PROBLEM DESCRIPTION: Please reproduce the full set of data below exactly.

*** Block opens ***

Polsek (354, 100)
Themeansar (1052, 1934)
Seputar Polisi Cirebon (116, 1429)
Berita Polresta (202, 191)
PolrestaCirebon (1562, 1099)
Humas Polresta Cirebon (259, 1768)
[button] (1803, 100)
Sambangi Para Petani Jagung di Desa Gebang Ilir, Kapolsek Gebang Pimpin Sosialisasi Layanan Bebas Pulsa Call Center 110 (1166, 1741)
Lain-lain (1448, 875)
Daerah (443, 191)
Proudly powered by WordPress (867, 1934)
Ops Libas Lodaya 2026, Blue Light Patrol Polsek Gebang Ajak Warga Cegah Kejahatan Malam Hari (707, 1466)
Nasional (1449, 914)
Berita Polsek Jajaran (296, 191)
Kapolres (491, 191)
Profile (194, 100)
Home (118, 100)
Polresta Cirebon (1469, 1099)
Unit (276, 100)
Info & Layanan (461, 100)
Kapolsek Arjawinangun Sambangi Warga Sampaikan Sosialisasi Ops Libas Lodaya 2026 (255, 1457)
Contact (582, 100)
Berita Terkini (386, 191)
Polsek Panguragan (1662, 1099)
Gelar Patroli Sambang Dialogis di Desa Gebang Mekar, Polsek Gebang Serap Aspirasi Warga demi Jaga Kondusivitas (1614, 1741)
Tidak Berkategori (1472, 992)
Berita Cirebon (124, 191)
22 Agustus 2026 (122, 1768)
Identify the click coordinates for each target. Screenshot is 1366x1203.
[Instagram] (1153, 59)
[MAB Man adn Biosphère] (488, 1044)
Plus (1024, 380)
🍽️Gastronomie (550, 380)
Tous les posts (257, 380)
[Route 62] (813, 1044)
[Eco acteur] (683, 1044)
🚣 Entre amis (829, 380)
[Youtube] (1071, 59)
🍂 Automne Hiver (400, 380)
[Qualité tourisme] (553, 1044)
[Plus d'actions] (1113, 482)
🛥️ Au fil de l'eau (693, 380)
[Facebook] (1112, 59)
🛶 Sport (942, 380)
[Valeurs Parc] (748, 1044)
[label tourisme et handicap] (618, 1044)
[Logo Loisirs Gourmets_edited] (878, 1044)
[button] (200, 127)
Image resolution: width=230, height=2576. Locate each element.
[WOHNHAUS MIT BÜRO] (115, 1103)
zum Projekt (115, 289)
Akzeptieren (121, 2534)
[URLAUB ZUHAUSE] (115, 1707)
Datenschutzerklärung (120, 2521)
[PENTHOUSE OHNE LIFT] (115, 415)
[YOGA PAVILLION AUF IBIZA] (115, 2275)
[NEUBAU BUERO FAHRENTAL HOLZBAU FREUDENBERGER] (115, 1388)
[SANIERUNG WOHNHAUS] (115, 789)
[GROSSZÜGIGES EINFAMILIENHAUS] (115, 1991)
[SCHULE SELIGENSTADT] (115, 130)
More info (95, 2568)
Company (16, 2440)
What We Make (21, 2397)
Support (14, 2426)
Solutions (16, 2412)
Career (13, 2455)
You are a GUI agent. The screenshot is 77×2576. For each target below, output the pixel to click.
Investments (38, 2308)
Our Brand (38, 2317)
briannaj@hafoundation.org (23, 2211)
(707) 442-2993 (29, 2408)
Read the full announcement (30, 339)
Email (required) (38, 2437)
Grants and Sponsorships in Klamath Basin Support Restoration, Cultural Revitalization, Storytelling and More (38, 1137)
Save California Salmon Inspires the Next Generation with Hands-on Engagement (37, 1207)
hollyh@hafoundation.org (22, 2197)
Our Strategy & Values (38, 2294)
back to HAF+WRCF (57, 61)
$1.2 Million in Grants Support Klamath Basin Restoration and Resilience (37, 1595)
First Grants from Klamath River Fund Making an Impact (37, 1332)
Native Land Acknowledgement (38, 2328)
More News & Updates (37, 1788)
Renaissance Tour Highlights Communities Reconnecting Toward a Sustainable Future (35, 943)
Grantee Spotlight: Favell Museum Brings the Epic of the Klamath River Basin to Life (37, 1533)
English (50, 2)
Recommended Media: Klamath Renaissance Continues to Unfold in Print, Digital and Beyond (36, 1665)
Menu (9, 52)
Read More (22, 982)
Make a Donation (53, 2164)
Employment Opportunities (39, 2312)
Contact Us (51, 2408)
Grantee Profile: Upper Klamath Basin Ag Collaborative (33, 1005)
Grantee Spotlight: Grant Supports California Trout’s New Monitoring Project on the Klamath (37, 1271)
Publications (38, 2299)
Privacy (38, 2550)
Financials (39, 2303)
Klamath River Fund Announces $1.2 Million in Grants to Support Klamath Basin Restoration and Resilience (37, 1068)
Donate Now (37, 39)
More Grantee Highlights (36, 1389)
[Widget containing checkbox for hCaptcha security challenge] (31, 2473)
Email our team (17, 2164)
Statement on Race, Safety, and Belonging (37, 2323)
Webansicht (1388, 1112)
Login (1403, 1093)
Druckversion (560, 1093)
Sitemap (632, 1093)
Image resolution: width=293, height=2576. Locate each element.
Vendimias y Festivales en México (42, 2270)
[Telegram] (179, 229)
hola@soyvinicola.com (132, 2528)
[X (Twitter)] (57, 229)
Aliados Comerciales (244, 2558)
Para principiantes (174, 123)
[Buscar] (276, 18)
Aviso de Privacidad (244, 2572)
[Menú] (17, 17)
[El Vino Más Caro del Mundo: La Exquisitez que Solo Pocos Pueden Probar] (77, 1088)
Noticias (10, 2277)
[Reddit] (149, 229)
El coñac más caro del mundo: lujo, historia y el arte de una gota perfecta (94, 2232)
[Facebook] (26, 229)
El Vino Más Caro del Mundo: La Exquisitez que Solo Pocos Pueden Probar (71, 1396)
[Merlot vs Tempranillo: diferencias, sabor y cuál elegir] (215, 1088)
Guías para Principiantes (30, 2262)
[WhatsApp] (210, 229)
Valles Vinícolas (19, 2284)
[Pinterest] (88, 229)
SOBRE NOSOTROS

*** Block closes ***

ANSWER TO THIS EXERCISE:
Polsek (354, 100)
Themeansar (1052, 1934)
Seputar Polisi Cirebon (116, 1429)
Berita Polresta (202, 191)
PolrestaCirebon (1562, 1099)
Humas Polresta Cirebon (259, 1768)
[button] (1803, 100)
Sambangi Para Petani Jagung di Desa Gebang Ilir, Kapolsek Gebang Pimpin Sosialisasi Layanan Bebas Pulsa Call Center 110 (1166, 1741)
Lain-lain (1448, 875)
Daerah (443, 191)
Proudly powered by WordPress (867, 1934)
Ops Libas Lodaya 2026, Blue Light Patrol Polsek Gebang Ajak Warga Cegah Kejahatan Malam Hari (707, 1466)
Nasional (1449, 914)
Berita Polsek Jajaran (296, 191)
Kapolres (491, 191)
Profile (194, 100)
Home (118, 100)
Polresta Cirebon (1469, 1099)
Unit (276, 100)
Info & Layanan (461, 100)
Kapolsek Arjawinangun Sambangi Warga Sampaikan Sosialisasi Ops Libas Lodaya 2026 (255, 1457)
Contact (582, 100)
Berita Terkini (386, 191)
Polsek Panguragan (1662, 1099)
Gelar Patroli Sambang Dialogis di Desa Gebang Mekar, Polsek Gebang Serap Aspirasi Warga demi Jaga Kondusivitas (1614, 1741)
Tidak Berkategori (1472, 992)
Berita Cirebon (124, 191)
22 Agustus 2026 (122, 1768)
Identify the click coordinates for each target. Screenshot is 1366x1203.
[Instagram] (1153, 59)
[MAB Man adn Biosphère] (488, 1044)
Plus (1024, 380)
🍽️Gastronomie (550, 380)
Tous les posts (257, 380)
[Route 62] (813, 1044)
[Eco acteur] (683, 1044)
🚣 Entre amis (829, 380)
[Youtube] (1071, 59)
🍂 Automne Hiver (400, 380)
[Qualité tourisme] (553, 1044)
[Plus d'actions] (1113, 482)
🛥️ Au fil de l'eau (693, 380)
[Facebook] (1112, 59)
🛶 Sport (942, 380)
[Valeurs Parc] (748, 1044)
[label tourisme et handicap] (618, 1044)
[Logo Loisirs Gourmets_edited] (878, 1044)
[button] (200, 127)
Image resolution: width=230, height=2576. Locate each element.
[WOHNHAUS MIT BÜRO] (115, 1103)
zum Projekt (115, 289)
Akzeptieren (121, 2534)
[URLAUB ZUHAUSE] (115, 1707)
Datenschutzerklärung (120, 2521)
[PENTHOUSE OHNE LIFT] (115, 415)
[YOGA PAVILLION AUF IBIZA] (115, 2275)
[NEUBAU BUERO FAHRENTAL HOLZBAU FREUDENBERGER] (115, 1388)
[SANIERUNG WOHNHAUS] (115, 789)
[GROSSZÜGIGES EINFAMILIENHAUS] (115, 1991)
[SCHULE SELIGENSTADT] (115, 130)
More info (95, 2568)
Company (16, 2440)
What We Make (21, 2397)
Support (14, 2426)
Solutions (16, 2412)
Career (13, 2455)
You are a GUI agent. The screenshot is 77×2576. For each target below, output the pixel to click.
Investments (38, 2308)
Our Brand (38, 2317)
briannaj@hafoundation.org (23, 2211)
(707) 442-2993 (29, 2408)
Read the full announcement (30, 339)
Email (required) (38, 2437)
Grants and Sponsorships in Klamath Basin Support Restoration, Cultural Revitalization, Storytelling and More (38, 1137)
Save California Salmon Inspires the Next Generation with Hands-on Engagement (37, 1207)
hollyh@hafoundation.org (22, 2197)
Our Strategy & Values (38, 2294)
back to HAF+WRCF (57, 61)
$1.2 Million in Grants Support Klamath Basin Restoration and Resilience (37, 1595)
First Grants from Klamath River Fund Making an Impact (37, 1332)
Native Land Acknowledgement (38, 2328)
More News & Updates (37, 1788)
Renaissance Tour Highlights Communities Reconnecting Toward a Sustainable Future (35, 943)
Grantee Spotlight: Favell Museum Brings the Epic of the Klamath River Basin to Life (37, 1533)
English (50, 2)
Recommended Media: Klamath Renaissance Continues to Unfold in Print, Digital and Beyond (36, 1665)
Menu (9, 52)
Read More (22, 982)
Make a Donation (53, 2164)
Employment Opportunities (39, 2312)
Contact Us (51, 2408)
Grantee Profile: Upper Klamath Basin Ag Collaborative (33, 1005)
Grantee Spotlight: Grant Supports California Trout’s New Monitoring Project on the Klamath (37, 1271)
Publications (38, 2299)
Privacy (38, 2550)
Financials (39, 2303)
Klamath River Fund Announces $1.2 Million in Grants to Support Klamath Basin Restoration and Resilience (37, 1068)
Donate Now (37, 39)
More Grantee Highlights (36, 1389)
[Widget containing checkbox for hCaptcha security challenge] (31, 2473)
Email our team (17, 2164)
Statement on Race, Safety, and Belonging (37, 2323)
Webansicht (1388, 1112)
Login (1403, 1093)
Druckversion (560, 1093)
Sitemap (632, 1093)
Image resolution: width=293, height=2576. Locate each element.
Vendimias y Festivales en México (42, 2270)
[Telegram] (179, 229)
hola@soyvinicola.com (132, 2528)
[X (Twitter)] (57, 229)
Aliados Comerciales (244, 2558)
Para principiantes (174, 123)
[Buscar] (276, 18)
Aviso de Privacidad (244, 2572)
[Menú] (17, 17)
[El Vino Más Caro del Mundo: La Exquisitez que Solo Pocos Pueden Probar] (77, 1088)
Noticias (10, 2277)
[Reddit] (149, 229)
El coñac más caro del mundo: lujo, historia y el arte de una gota perfecta (94, 2232)
[Facebook] (26, 229)
El Vino Más Caro del Mundo: La Exquisitez que Solo Pocos Pueden Probar (71, 1396)
[Merlot vs Tempranillo: diferencias, sabor y cuál elegir] (215, 1088)
Guías para Principiantes (30, 2262)
[WhatsApp] (210, 229)
Valles Vinícolas (19, 2284)
[Pinterest] (88, 229)
SOBRE NOSOTROS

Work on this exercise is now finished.